Each line of the data must be copied exactly.

Segment Start: MATERIAL PROVIDED

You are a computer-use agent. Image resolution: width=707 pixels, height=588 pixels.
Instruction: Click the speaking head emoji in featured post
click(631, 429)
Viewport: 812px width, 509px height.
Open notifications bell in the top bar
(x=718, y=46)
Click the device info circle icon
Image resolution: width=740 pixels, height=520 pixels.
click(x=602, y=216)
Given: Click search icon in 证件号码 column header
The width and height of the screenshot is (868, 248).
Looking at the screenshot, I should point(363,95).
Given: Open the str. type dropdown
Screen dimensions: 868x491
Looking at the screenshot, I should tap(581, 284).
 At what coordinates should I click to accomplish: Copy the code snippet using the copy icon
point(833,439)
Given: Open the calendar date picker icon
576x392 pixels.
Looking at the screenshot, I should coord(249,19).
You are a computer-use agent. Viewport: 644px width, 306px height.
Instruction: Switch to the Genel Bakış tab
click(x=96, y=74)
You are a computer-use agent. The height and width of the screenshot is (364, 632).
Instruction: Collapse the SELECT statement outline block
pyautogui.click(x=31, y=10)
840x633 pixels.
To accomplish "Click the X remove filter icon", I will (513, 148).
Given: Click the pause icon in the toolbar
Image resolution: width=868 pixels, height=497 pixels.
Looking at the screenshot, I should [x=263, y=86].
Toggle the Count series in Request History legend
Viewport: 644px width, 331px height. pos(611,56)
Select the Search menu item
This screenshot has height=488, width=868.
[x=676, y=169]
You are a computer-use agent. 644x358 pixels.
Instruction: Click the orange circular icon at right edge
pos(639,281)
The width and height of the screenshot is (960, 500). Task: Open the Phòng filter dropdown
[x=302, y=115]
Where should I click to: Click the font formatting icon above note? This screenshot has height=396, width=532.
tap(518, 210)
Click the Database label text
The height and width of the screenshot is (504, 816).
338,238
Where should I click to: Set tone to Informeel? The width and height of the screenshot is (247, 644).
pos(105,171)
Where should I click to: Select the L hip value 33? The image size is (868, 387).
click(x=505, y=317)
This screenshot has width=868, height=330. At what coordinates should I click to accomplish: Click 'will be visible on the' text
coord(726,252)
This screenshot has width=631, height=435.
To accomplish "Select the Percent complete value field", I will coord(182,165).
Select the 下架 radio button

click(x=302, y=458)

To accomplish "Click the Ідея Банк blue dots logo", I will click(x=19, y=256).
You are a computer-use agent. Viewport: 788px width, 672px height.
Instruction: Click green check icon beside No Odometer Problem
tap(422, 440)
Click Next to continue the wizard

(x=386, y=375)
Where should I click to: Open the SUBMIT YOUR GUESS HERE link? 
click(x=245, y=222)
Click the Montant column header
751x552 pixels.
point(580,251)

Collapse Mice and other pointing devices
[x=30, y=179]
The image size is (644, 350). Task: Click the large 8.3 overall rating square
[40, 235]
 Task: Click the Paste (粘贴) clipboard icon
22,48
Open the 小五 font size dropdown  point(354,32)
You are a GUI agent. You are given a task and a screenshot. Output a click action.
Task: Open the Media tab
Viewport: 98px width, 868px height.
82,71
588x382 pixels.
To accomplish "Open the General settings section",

Segment End: MATERIAL PROVIDED

SOLUTION FOR THIS PROBLEM
You are a computer-use agent. Image resolution: width=707 pixels, height=588 pixels.
Instruction: Click the speaking head emoji in featured post
click(631, 429)
Viewport: 812px width, 509px height.
Open notifications bell in the top bar
(x=718, y=46)
Click the device info circle icon
Image resolution: width=740 pixels, height=520 pixels.
click(x=602, y=216)
Given: Click search icon in 证件号码 column header
The width and height of the screenshot is (868, 248).
Looking at the screenshot, I should point(363,95).
Given: Open the str. type dropdown
Screen dimensions: 868x491
Looking at the screenshot, I should tap(581, 284).
 At what coordinates should I click to accomplish: Copy the code snippet using the copy icon
point(833,439)
Given: Open the calendar date picker icon
576x392 pixels.
Looking at the screenshot, I should coord(249,19).
You are a computer-use agent. Viewport: 644px width, 306px height.
Instruction: Switch to the Genel Bakış tab
click(x=96, y=74)
You are a computer-use agent. The height and width of the screenshot is (364, 632).
Instruction: Collapse the SELECT statement outline block
pyautogui.click(x=31, y=10)
840x633 pixels.
To accomplish "Click the X remove filter icon", I will (513, 148).
Given: Click the pause icon in the toolbar
Image resolution: width=868 pixels, height=497 pixels.
Looking at the screenshot, I should [x=263, y=86].
Toggle the Count series in Request History legend
Viewport: 644px width, 331px height. pos(611,56)
Select the Search menu item
This screenshot has height=488, width=868.
[x=676, y=169]
You are a computer-use agent. 644x358 pixels.
Instruction: Click the orange circular icon at right edge
pos(639,281)
The width and height of the screenshot is (960, 500). Task: Open the Phòng filter dropdown
[x=302, y=115]
Where should I click to: Click the font formatting icon above note? This screenshot has height=396, width=532.
tap(518, 210)
Click the Database label text
The height and width of the screenshot is (504, 816).
338,238
Where should I click to: Set tone to Informeel? The width and height of the screenshot is (247, 644).
pos(105,171)
Where should I click to: Select the L hip value 33? The image size is (868, 387).
click(x=505, y=317)
This screenshot has width=868, height=330. At what coordinates should I click to accomplish: Click 'will be visible on the' text
coord(726,252)
This screenshot has width=631, height=435.
To accomplish "Select the Percent complete value field", I will coord(182,165).
Select the 下架 radio button

click(x=302, y=458)

To accomplish "Click the Ідея Банк blue dots logo", I will click(x=19, y=256).
You are a computer-use agent. Viewport: 788px width, 672px height.
Instruction: Click green check icon beside No Odometer Problem
tap(422, 440)
Click Next to continue the wizard

(x=386, y=375)
Where should I click to: Open the SUBMIT YOUR GUESS HERE link? 
click(x=245, y=222)
Click the Montant column header
751x552 pixels.
point(580,251)

Collapse Mice and other pointing devices
[x=30, y=179]
The image size is (644, 350). Task: Click the large 8.3 overall rating square
[40, 235]
 Task: Click the Paste (粘贴) clipboard icon
22,48
Open the 小五 font size dropdown  point(354,32)
You are a GUI agent. You are given a task and a screenshot. Output a click action.
Task: Open the Media tab
Viewport: 98px width, 868px height.
82,71
588x382 pixels.
To accomplish "Open the General settings section",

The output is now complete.